Moretti non è in vena di polemiche, dribbla le domande sull’attualità («Sanno tutti che cosa penso del clima politico e culturale in Italia») e si lascia sfuggire un commento a mezza bocca solo a proposito dello slogan del Festival: «Serio e allegro, come l’anno scorso, anche se non so quanto questa definizione possa essere rappresentativa oggi del nostro Paese». Meglio pensare al cinema, senza rispondere alla grande domanda, quella riguardante la possibilità di restare ancora, dopo la scadenza del mandato di due anni, alla guida della rassegna: «Inizierò a parlarne all’inizio di dicembre, adesso siamo concentrati nel fare una buona edizione». E comunque all’orizzonte non c’è, per ora, una nuova fatica da regista. Quindi, forse, il tempo per dedicarsi al «Torino Film Festival» resterebbe.

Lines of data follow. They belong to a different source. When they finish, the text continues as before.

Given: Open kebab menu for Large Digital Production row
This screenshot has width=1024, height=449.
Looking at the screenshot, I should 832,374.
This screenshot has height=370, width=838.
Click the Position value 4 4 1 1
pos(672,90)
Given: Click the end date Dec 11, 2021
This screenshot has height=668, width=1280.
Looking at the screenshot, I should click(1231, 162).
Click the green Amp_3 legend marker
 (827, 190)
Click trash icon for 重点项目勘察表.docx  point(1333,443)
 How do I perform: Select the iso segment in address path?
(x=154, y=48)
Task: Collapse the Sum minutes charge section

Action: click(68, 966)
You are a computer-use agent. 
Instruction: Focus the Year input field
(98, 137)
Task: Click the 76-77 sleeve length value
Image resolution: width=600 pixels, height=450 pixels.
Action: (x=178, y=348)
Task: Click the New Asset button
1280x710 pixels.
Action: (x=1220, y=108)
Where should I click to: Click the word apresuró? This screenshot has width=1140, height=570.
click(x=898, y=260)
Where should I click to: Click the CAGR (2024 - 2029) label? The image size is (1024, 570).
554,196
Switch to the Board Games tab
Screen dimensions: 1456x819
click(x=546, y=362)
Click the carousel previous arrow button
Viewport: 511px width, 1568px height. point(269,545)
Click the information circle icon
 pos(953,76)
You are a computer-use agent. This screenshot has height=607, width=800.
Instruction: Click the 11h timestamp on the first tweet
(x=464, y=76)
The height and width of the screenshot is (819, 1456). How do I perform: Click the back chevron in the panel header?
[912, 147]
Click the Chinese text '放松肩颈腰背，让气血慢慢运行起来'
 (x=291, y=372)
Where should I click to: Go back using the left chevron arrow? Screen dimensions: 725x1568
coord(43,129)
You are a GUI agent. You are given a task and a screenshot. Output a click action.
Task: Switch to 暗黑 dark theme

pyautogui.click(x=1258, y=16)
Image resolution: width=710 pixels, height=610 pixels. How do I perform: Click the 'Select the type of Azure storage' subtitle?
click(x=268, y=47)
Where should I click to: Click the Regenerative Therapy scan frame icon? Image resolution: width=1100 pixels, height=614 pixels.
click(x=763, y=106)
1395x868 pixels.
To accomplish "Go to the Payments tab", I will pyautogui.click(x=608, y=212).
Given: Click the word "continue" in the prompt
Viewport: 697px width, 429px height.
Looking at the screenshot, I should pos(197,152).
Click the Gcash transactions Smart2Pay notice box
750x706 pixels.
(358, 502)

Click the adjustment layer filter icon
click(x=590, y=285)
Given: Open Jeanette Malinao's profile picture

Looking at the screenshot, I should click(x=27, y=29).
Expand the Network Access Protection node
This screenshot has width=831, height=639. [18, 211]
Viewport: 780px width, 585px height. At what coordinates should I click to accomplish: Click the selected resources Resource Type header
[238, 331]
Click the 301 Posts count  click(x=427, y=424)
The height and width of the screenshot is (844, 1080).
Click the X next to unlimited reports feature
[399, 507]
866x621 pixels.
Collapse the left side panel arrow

In cima ai pensieri, in questi giorni, c’è la fisionomia della manifestazione, quest’anno molto concentrata «sui temi della famiglia e dell’elaborazione del lutto». E poi gli ospiti in arrivo, dopo Stone, Roman Polanski, protagonista del duetto con il direttore («Sta preparando un film e pensavo che venire sarebbe stata per lui una scocciatura, invece è stato molto disponibile»), ma anche Giuseppe Bertolucci, Peter Del Monte, Marco Tullio Giordana, Paolo Virzì, Zeudi Araya, Jerzy Skolimoswski, Michael Radford, Michael Palin. Tra i fuori concorso, i più attesi sono Dream di Kim Ki-duk, 24 City di Jia Zhang Ke, Filth and Wisdom di Madonna, Of Time and the Cities di Terence Davies, Katyn di Andrzej Wajda. Ma ci sarà gran curiosità anche per la retrospettiva dedicata a Jean-Pierre Melville, «il più americano dei registi francesi» e per gli eventi speciali come la presentazione delle versioni restaurate della Classe operaia va in Paradiso di Elio Petri e di Diario di un maestro di Vittorio De Seta.